Optimal and Fair Encouragement Policy Evaluation and Learning

In consequential domains, it is often impossible to compel individuals to take treatment, so that optimal policy rules are merely suggestions in the presence of human non-adherence to treatment recommendations. In these same domains, there may be heterogeneity both in who responds in taking-up treatment, and heterogeneity in treatment efficacy. While optimal treatment rules can maximize causal outcomes across the population, access parity constraints or other fairness considerations can be relevant in the case of encouragement. For example, in social services, a persistent puzzle is the gap in take-up of beneficial services among those who may benefit from them the most. When in addition the decision-maker has distributional preferences over both access and average outcomes, the optimal decision rule changes. We study causal identification, statistical variance-reduced estimation, and robust estimation of optimal treatment rules, including under potential violations of positivity. We consider fairness constraints such as demographic parity in treatment take-up, and other constraints, via constrained optimization. Our framework can be extended to handle algorithmic recommendations under an often-reasonable covariate-conditional exclusion restriction, using our robustness checks for lack of positivity in the recommendation. We develop a two-stage algorithm for solving over parametrized policy classes under general constraints to obtain variance-sensitive regret bounds. We illustrate the methods in two case studies based on data from randomized encouragement to enroll in insurance and from pretrial supervised release with electronic monitoring.

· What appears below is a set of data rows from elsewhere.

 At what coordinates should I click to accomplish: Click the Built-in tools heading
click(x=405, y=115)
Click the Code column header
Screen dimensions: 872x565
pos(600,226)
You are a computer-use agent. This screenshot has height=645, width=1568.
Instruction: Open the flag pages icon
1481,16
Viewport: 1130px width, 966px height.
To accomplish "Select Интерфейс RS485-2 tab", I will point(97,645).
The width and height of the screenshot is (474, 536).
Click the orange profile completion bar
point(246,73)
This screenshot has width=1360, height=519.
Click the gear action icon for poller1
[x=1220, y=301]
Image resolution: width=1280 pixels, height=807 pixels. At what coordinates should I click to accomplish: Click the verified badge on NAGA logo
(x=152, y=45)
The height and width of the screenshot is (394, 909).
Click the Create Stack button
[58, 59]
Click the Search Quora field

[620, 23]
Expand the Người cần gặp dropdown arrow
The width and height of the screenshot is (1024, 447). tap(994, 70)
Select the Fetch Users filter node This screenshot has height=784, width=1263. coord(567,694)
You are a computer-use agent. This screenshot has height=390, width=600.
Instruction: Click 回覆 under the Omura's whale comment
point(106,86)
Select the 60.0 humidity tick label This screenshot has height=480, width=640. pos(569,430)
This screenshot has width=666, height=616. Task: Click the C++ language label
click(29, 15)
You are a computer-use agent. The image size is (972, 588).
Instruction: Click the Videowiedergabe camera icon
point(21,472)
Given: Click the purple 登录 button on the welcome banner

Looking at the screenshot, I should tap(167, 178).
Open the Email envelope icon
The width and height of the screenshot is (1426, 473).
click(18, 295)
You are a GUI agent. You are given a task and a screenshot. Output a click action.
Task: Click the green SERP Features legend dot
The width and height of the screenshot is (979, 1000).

翻译：在重大决策领域，往往无法强制个体接受某种干预措施，因此在个体可能不遵守治疗建议的情况下，最优政策规则仅具有建议性质。在这些领域中，个体在接受干预的意愿以及治疗效果方面均可能存在异质性。尽管最优治疗规则可以最大化整个群体的因果结果，但在鼓励性政策中，资源获取的公平性约束或其他公平性考量可能具有重要意义。例如，在社会服务领域，一个长期存在的难题是最可能从有益服务中获益的群体却存在较低的接受率。当决策者同时对服务获取机会和平均结果持有分配偏好时，最优决策规则将发生变化。我们研究了最优治疗规则的因果识别、统计方差缩减估计和稳健估计方法，包括在正假设可能被违反的情况下的处理。我们通过约束优化考虑了治疗接受率的人口统计平等性等公平性约束。我们的框架可以通过引入协变量条件排除限制（该假设在多数情况下合理）并辅以针对推荐缺乏正假设的稳健性检验，扩展到算法推荐场景。我们设计了一种两阶段算法，用于在一般约束条件下求解参数化策略类别，并获得方差敏感的后悔界。最后，我们基于两项随机鼓励实验数据（分别为保险注册实验和审前电子监控释放实验）对方法进行了案例研究验证。